+++ Records for this task
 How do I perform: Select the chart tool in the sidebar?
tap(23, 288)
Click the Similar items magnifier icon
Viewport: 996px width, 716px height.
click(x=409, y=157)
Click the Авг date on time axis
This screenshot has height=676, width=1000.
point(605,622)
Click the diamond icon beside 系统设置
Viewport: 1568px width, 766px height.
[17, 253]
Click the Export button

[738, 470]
++++++
Exercise goal ▸ Only the line that contains "Click the Similar items magnifier icon" and the lines after it, through the end of the data above, are to be repeated exactly.

Exercise answer ▸
Click the Similar items magnifier icon
Viewport: 996px width, 716px height.
click(x=409, y=157)
Click the Авг date on time axis
This screenshot has height=676, width=1000.
point(605,622)
Click the diamond icon beside 系统设置
Viewport: 1568px width, 766px height.
[17, 253]
Click the Export button

[738, 470]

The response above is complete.